Пока что Тейн, несмотря на кажущуюся потерю самоконтроля, тщательно воздерживался от физического насилия, а Киприан с удивлением понял, что жаждет стать объектом насилия не так страстно, как мог бы.
В комнату заглянул синьор Джамболоньезе с нижнего этажа.
— Ma signori, um po' di moderazione, per piacere... Господа, пожалуйста, будьте немного сдержаннее.
— Сдержанность! И это говорит итальянец! Что ваш народ, черт возьми, знает о сдержанности?
Позже, когда Тейн немного успокоился, или, возможно, слишком устал для того, чтобы кричать, дискуссия возобновилась.
— «Помоги ей». Ты перешел на сторону явных содомитов и не можешь меня об этом просить.
— Конечно, это — сугубо деловое соглашение.
— Возможно, надо подумать, — Тейн нахмурил брови, обычно это был плохой знак. — Чем ты можешь мне заплатить? Какой порочной монетой? Лепестки твоего розового бутона давненько опали — если бы я еще его хотел, а я вовсе не уверен, что хочу, я просто его взял бы, не так ли. Цена спасения твоей девицы от этих австрийских тварей — казалось бы, ты уже должен был что-то понять — может оказаться выше, чем ты захочешь платить, она даже может предполагать отправку в такое место, по сравнению с которым пустыня Гоби покажется Эрлс-Кортом в Банковский Праздник, о да, у нас комнаты забиты досье обо всех этих ужасах, которых нет на карте, существующих прямо-таки для того, чтобы отправить туда тебя, бедолагу, в обоснованной надежде, что мы никогда больше тебя не увидим. Ты уверен, что это то, чего ты хочешь? Да и в любом случае — от чего ты собрался ее спасать? За следующим балдой или балдами в очереди, скорее всего, турки, я уверен, что ей понравится такое изменение в размерах.
— Деррик. Ты хочешь, чтобы я тебя ударил.
— Какая блестящая интуиция. Надеюсь, ее хватит, чтобы быть умнее и не лезть в это дело.
— Ладно. Если это — не столь мужественно, что дальше уж некуда.
Когда Фоли Уокер вернулся из Геттингена, он встретился со Скарсдейлом Вайбом в открытом ресторане у подножия Доломитовых Альп, у шумного спуска реки, окрестности были залиты невинным светом, отражавшимся не от альпийских снегов, а от искусственных сооружений некоторой степени древности.

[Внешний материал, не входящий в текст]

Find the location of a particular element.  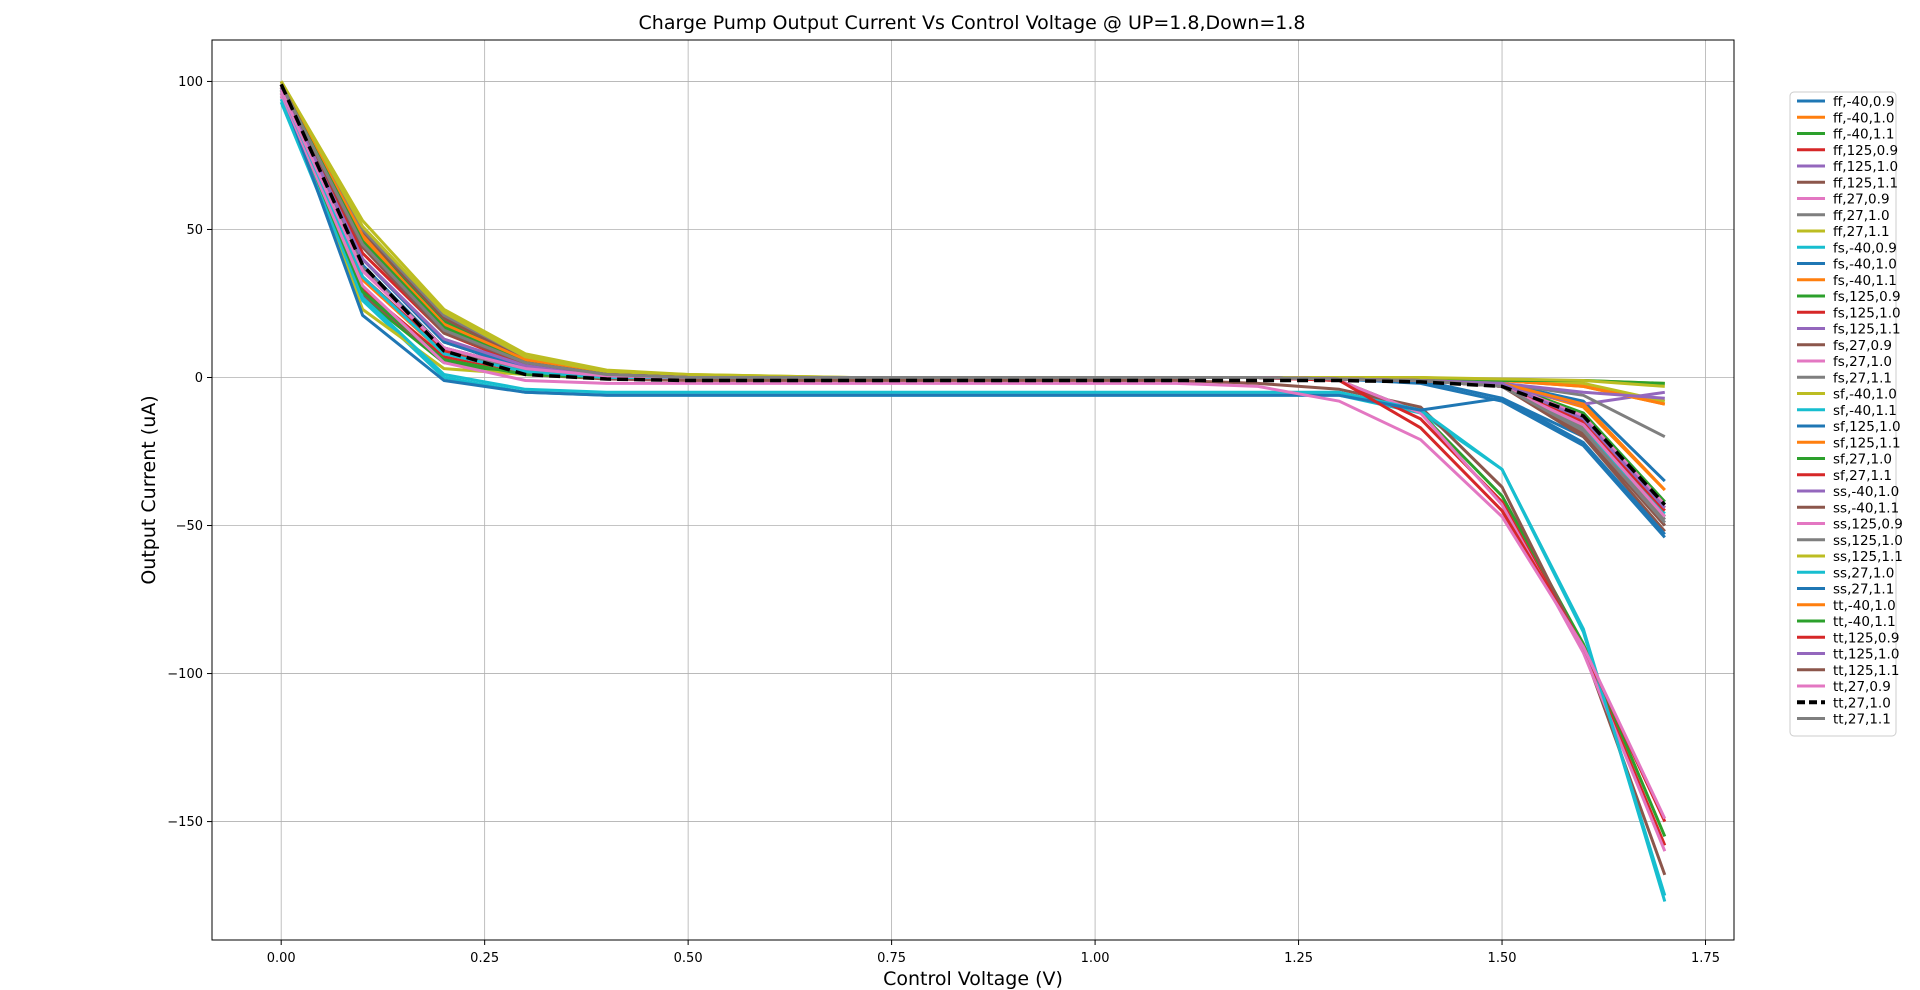

legend-entry-label: tt,125,0.9 is located at coordinates (1866, 638). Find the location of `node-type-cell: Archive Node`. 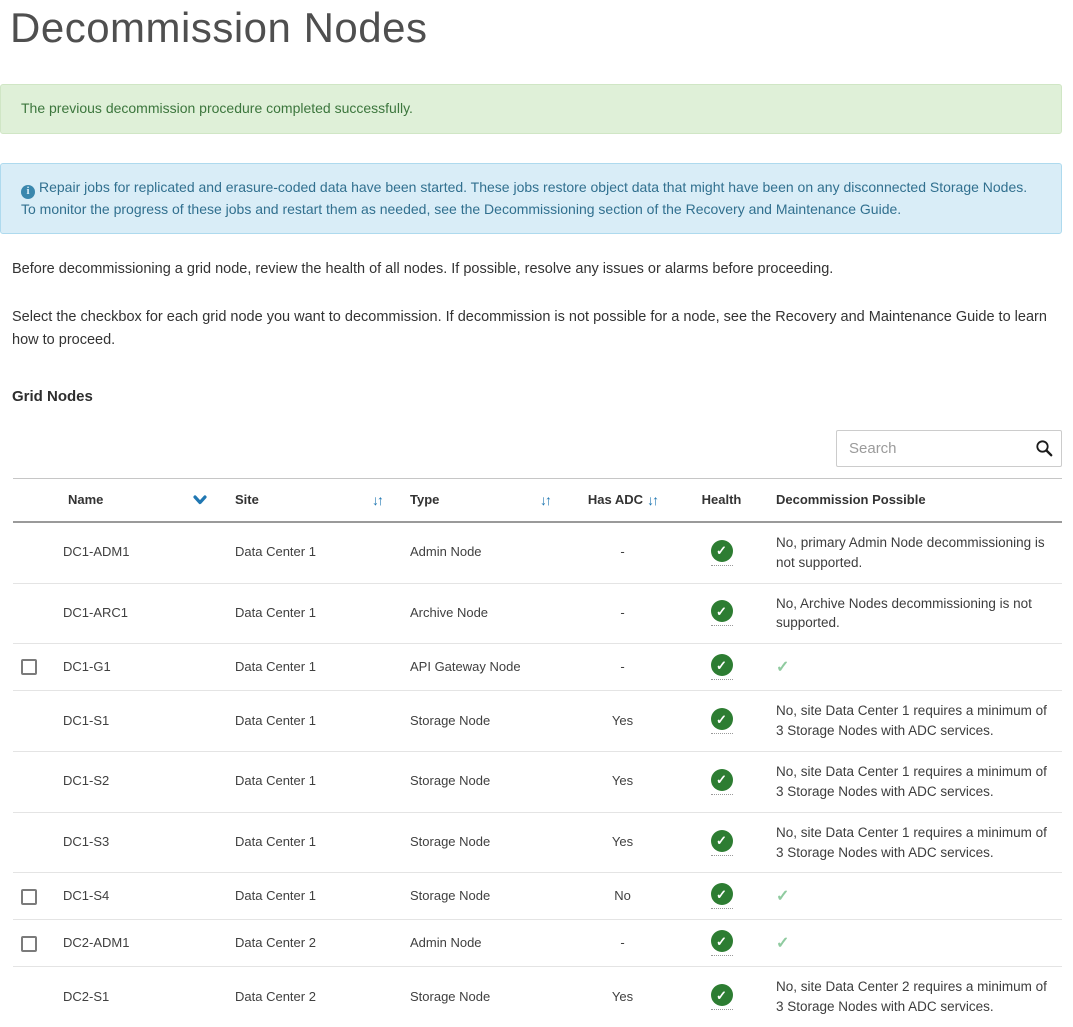

node-type-cell: Archive Node is located at coordinates (486, 614).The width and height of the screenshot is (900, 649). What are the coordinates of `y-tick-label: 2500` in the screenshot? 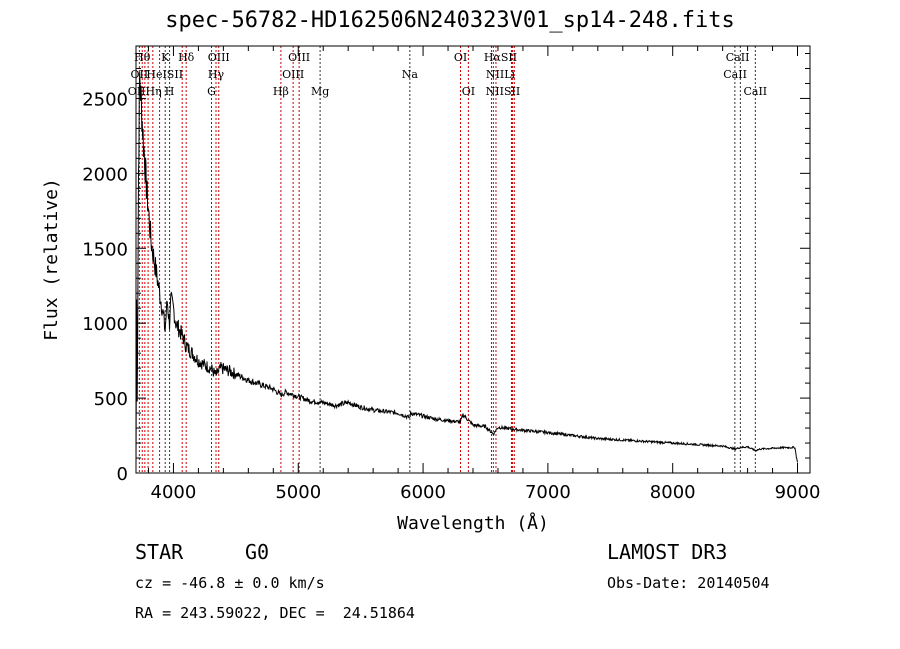 It's located at (105, 100).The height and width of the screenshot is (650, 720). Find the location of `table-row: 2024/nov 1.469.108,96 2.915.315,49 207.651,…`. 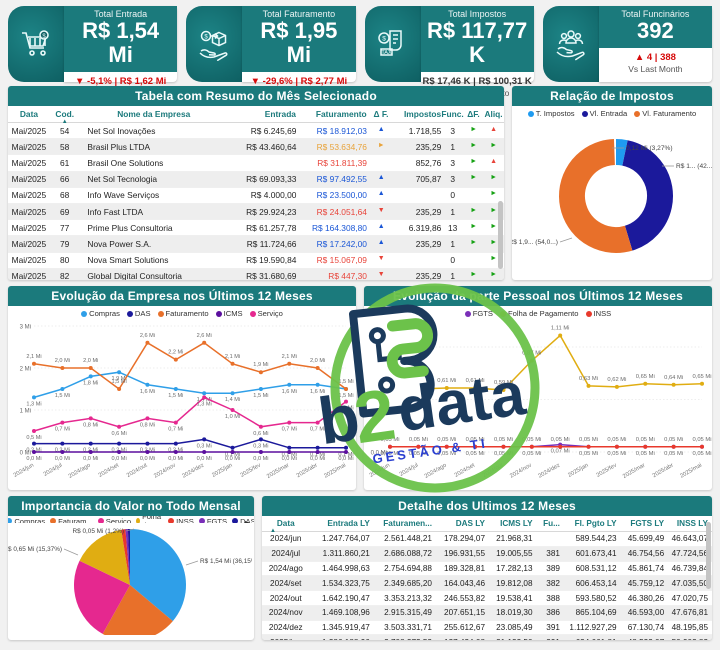

table-row: 2024/nov 1.469.108,96 2.915.315,49 207.651,… is located at coordinates (487, 613).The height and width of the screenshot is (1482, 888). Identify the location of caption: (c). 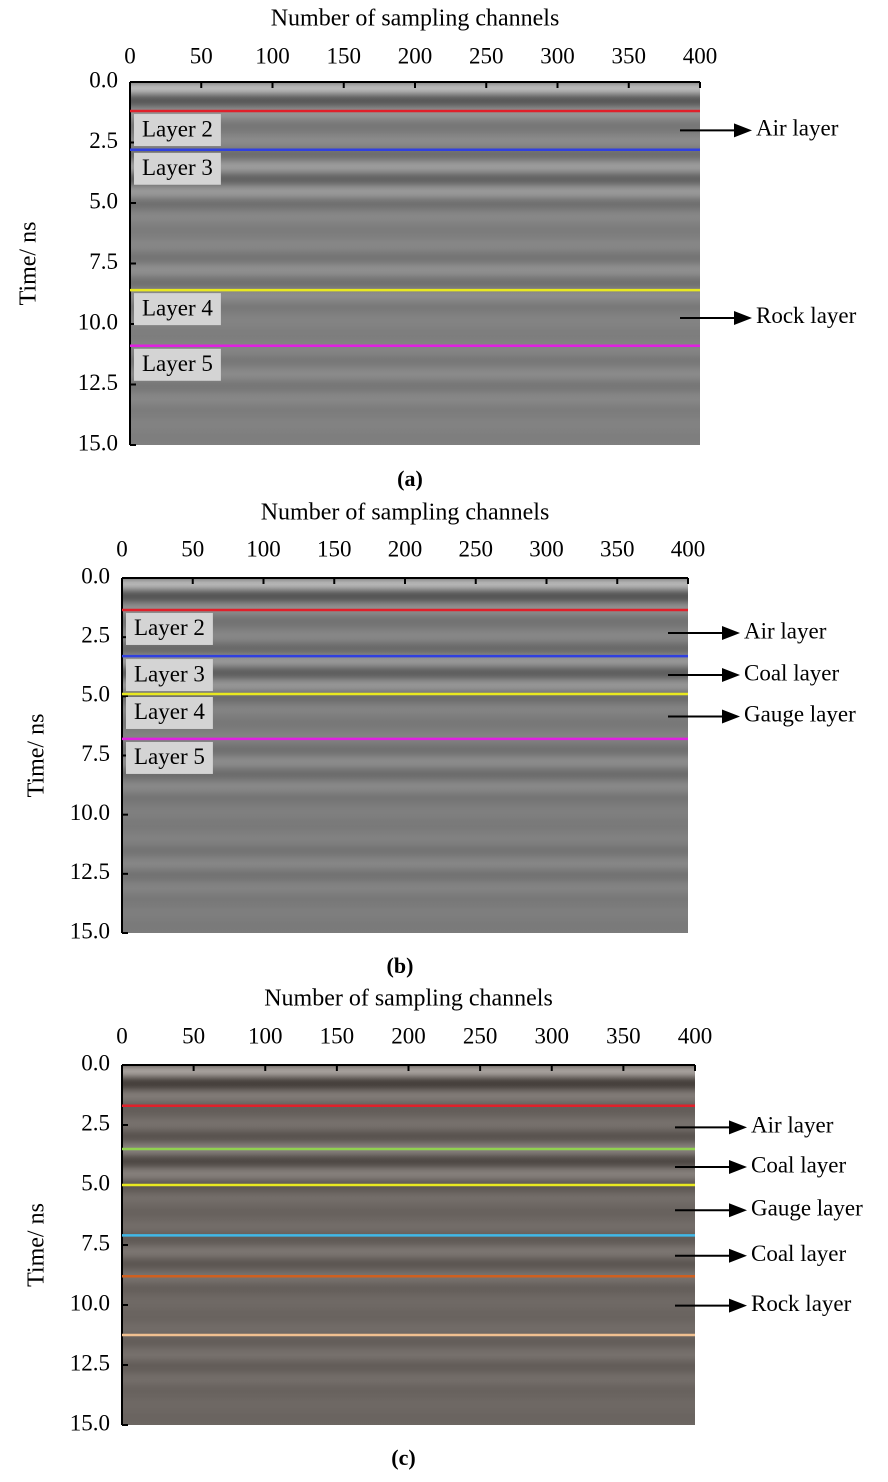
(403, 1458).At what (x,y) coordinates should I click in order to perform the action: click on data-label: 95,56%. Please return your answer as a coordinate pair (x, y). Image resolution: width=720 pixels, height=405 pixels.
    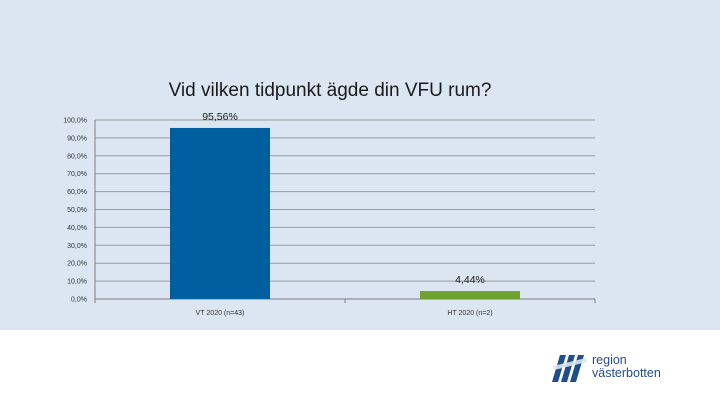
    Looking at the image, I should click on (220, 117).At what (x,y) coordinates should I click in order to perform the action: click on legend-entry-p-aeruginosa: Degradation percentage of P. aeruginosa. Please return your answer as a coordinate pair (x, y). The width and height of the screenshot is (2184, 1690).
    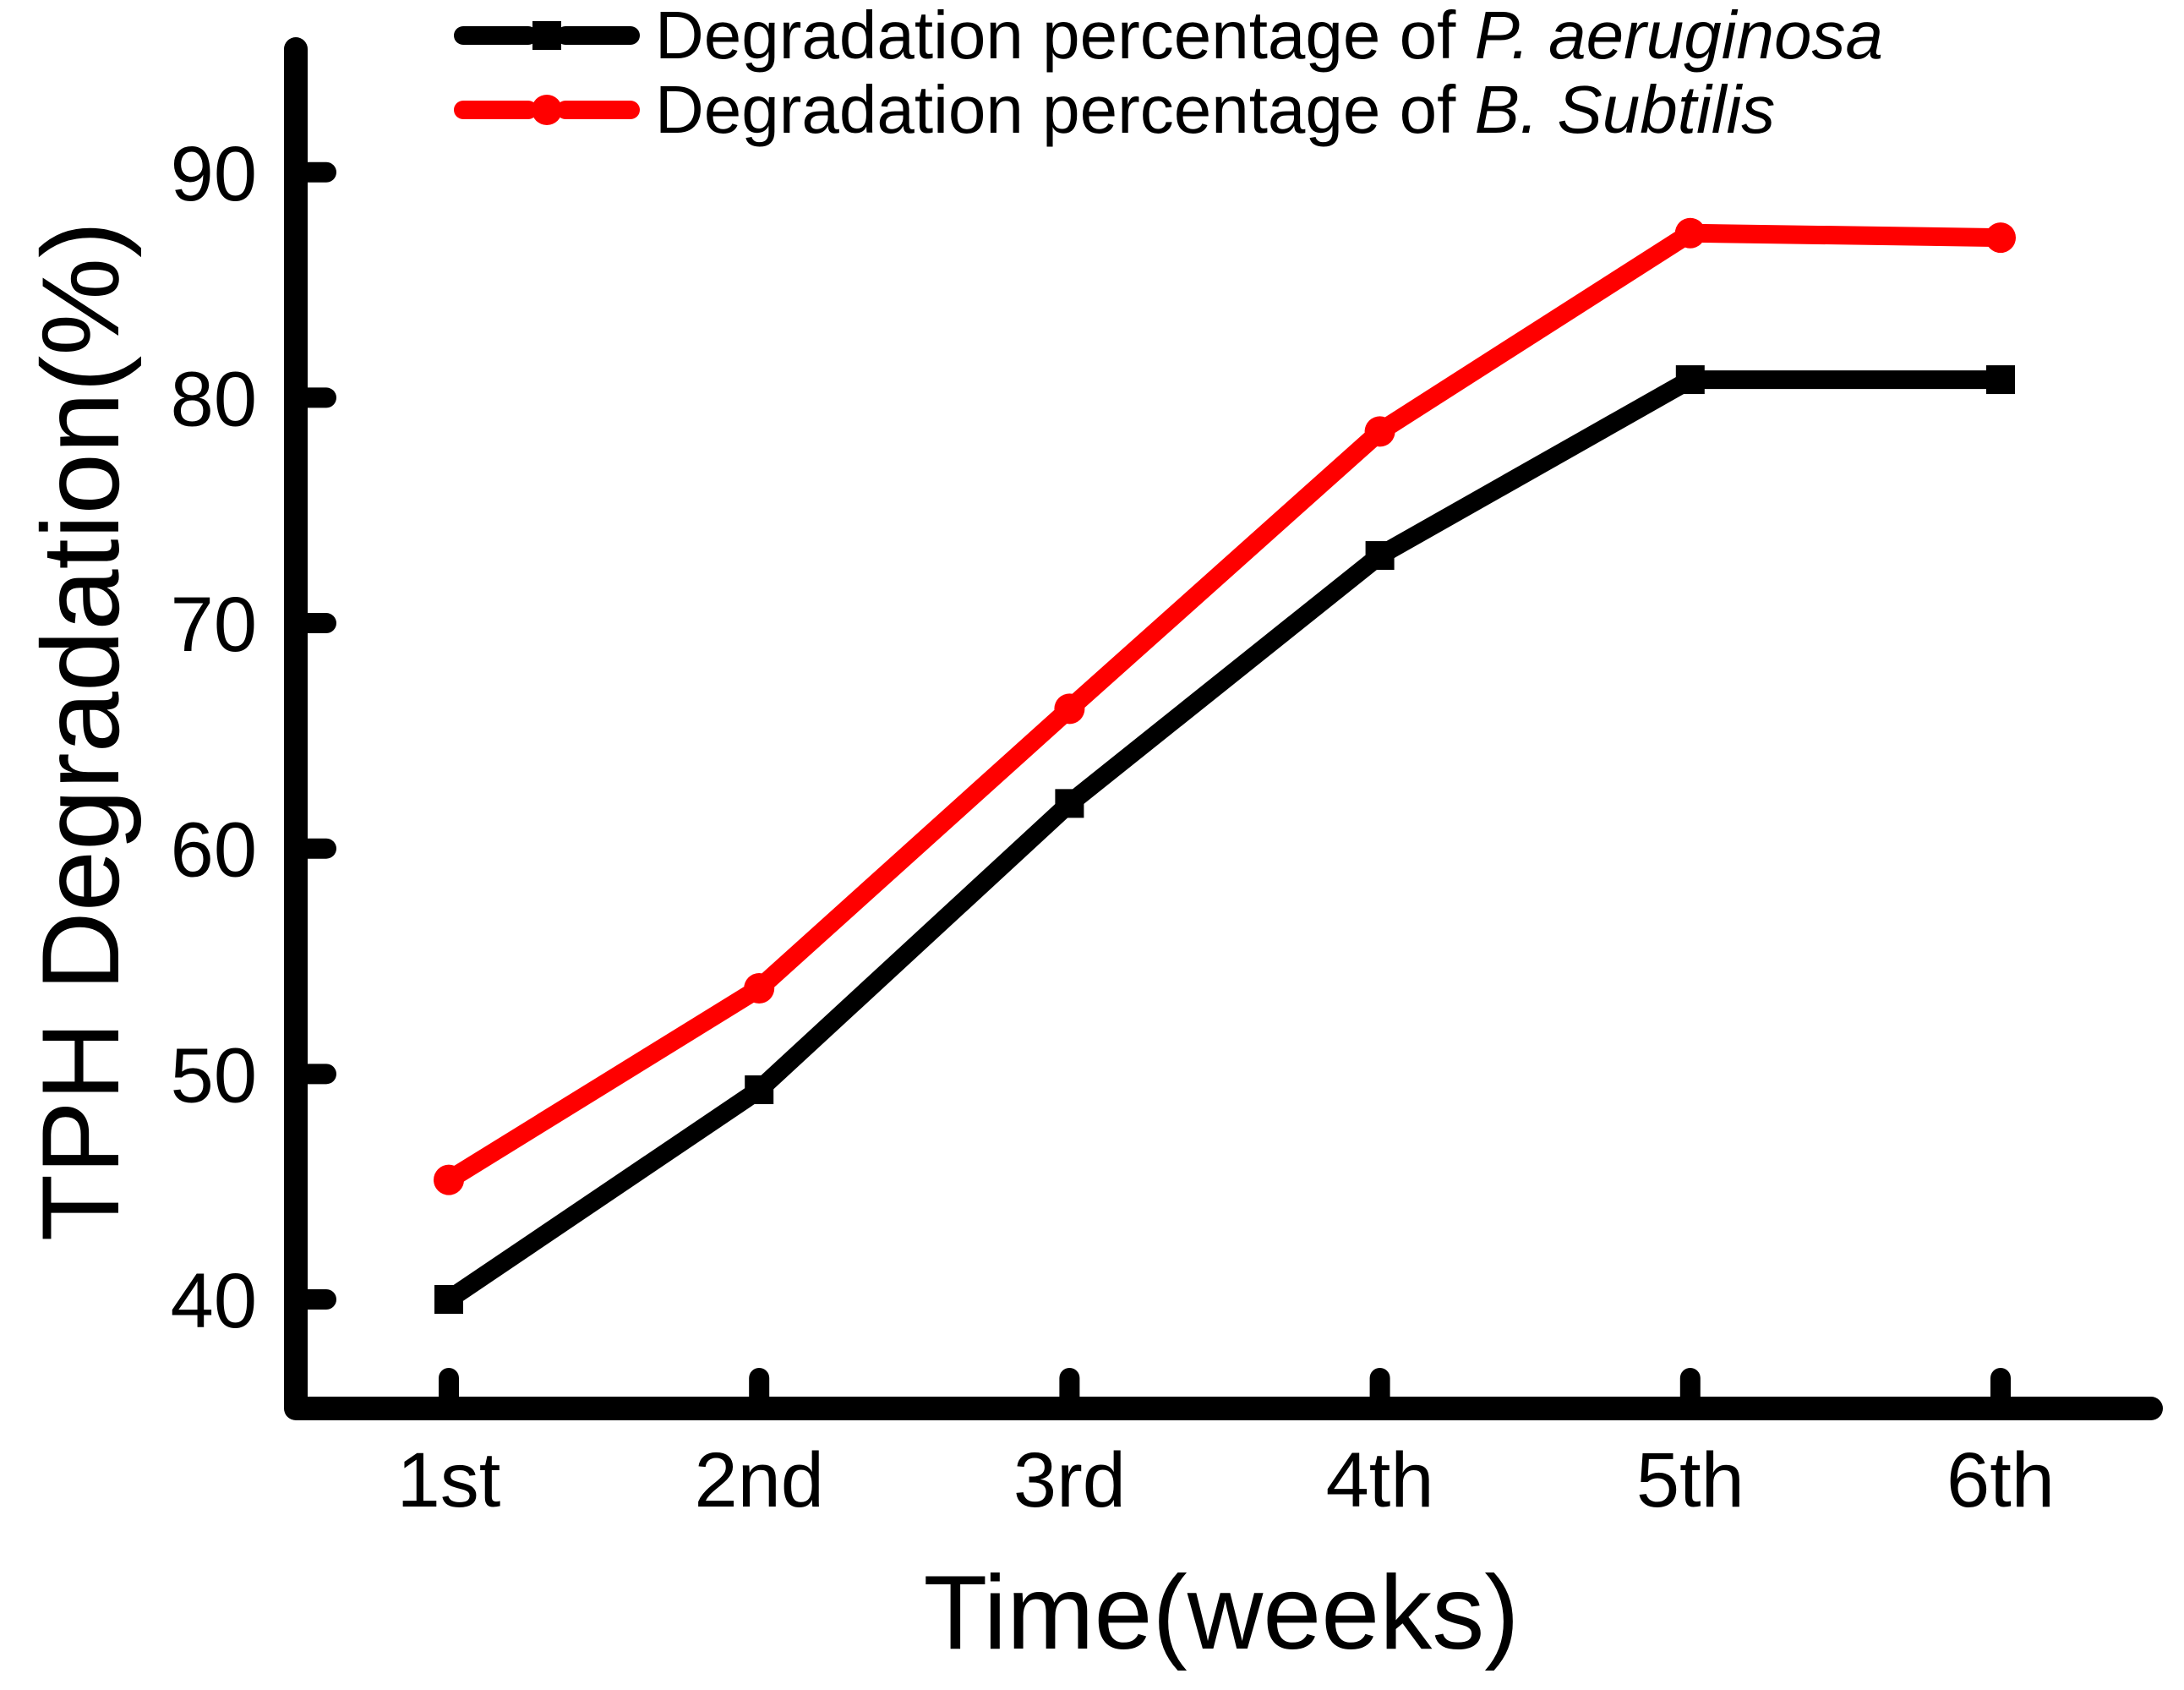
    Looking at the image, I should click on (1168, 36).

Скарсдейл и Фоули договорились обманывать себя, что в этом усеянном брызгами солнечного света атриуме они нашли временное убежище от смертоносных сражений капиталистических амбиций, на расстоянии многих миль не было ни одного артефакта младше тысячи лет, мраморные руки разговаривали с помощью плавных жестов, словно только что вышли из своего царства известковой вескости в этот зарешеченный покой... На столе между ними сыр фонтина, ризотто с белыми трюфелями, телятина и жаркое из грибов... бутылки просекко ждут на ложах ледяной стружки, привезенной из Альп. Девушки в полосатых косынках и развевающихся юбках предусмотрительно парили где-то за сценой. Другие гости тактично сидели вне пределов слышимости.
— Полагаю, в Германии всё прошло без сучка, без задоринки.
— Малыш Траверс сорвался с крючка.
Скарсдейл уставился на трюфель, словно собираясь его наказать.
— Куда?
— До сих пор его ищу.
— Никто не исчезает, если что-то не узнал. Что ему известно, Фоули?
— Похоже, он знает о том, что вы заплатили за устранение его папочки.